TTL for documents

A lot of documents naturally come with an expiration date. I think it
would be nice to have a built-in support for a TTL/doc (with
eventually default TTLs configurable per types/indices). I know disks
are not expensive these days but it still is a common usage to use TTL
for documents and it can be a very useful feature especially for
people using ES as a key value storage. It is a pain to let the user
trigger regularly some delete by query jobs to purge the data and I
think it is a common enough use case to include it in the core of ES.

Concerning the implementation of this feature I propose to introduce a
special _ttl field. When searching documents ES could hide expired
ones (maybe adding a not query for expired docs in each query or
something smarter). The documents could be really deleted and disk
space liberated during segments merges.

What do you think?

Heya,

Yes, its possible to add this feature. I think there is already an issue
open for something similar... . Would love to hear what other people
think...

-shay.banon

On Wed, Jul 27, 2011 at 12:48 AM, Benjamin Devèze <benjamin.deveze@gmail.com

wrote:

A lot of documents naturally come with an expiration date. I think it
would be nice to have a built-in support for a TTL/doc (with
eventually default TTLs configurable per types/indices). I know disks
are not expensive these days but it still is a common usage to use TTL
for documents and it can be a very useful feature especially for
people using ES as a key value storage. It is a pain to let the user
trigger regularly some delete by query jobs to purge the data and I
think it is a common enough use case to include it in the core of ES.

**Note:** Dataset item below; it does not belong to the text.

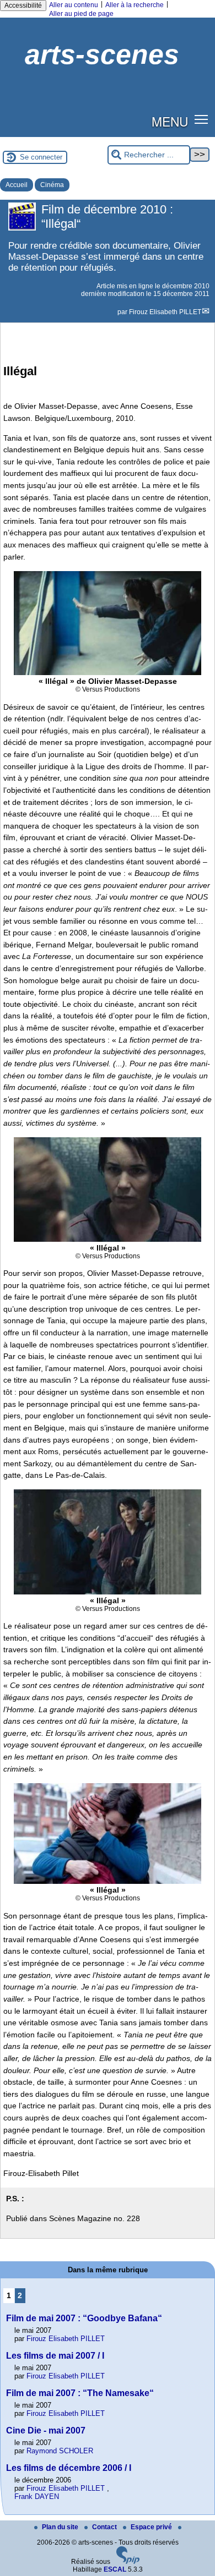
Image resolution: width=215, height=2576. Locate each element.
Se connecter (41, 157)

Concerning the implementation of this feature I propose to introduce a
special _ttl field. When searching documents ES could hide expired
ones (maybe adding a not query for expired docs in each query or
something smarter). The documents could be really deleted and disk
space liberated during segments merges.

What do you think?

I've already been wondering why I couldn't send no more message to the list :wink:
Well anyway here is what I wanted to post:

+1
I would love to see this feature implemented as I am doing something
similar on the client side and it would be much simpler if the server
could take care of the expiration date.

Best,
Michel

On Wed, Jul 27, 2011 at 6:14 AM, Shay Banon
shay.banon@elasticsearch.com wrote:

Heya,
Yes, its possible to add this feature. I think there is already an issue
open for something similar... . Would love to hear what other people
think...
-shay.banon

On Wed, Jul 27, 2011 at 12:48 AM, Benjamin Devèze
benjamin.deveze@gmail.com wrote:

A lot of documents naturally come with an expiration date. I think it
would be nice to have a built-in support for a TTL/doc (with
eventually default TTLs configurable per types/indices). I know disks
are not expensive these days but it still is a common usage to use TTL
for documents and it can be a very useful feature especially for
people using ES as a key value storage. It is a pain to let the user
trigger regularly some delete by query jobs to purge the data and I
think it is a common enough use case to include it in the core of ES.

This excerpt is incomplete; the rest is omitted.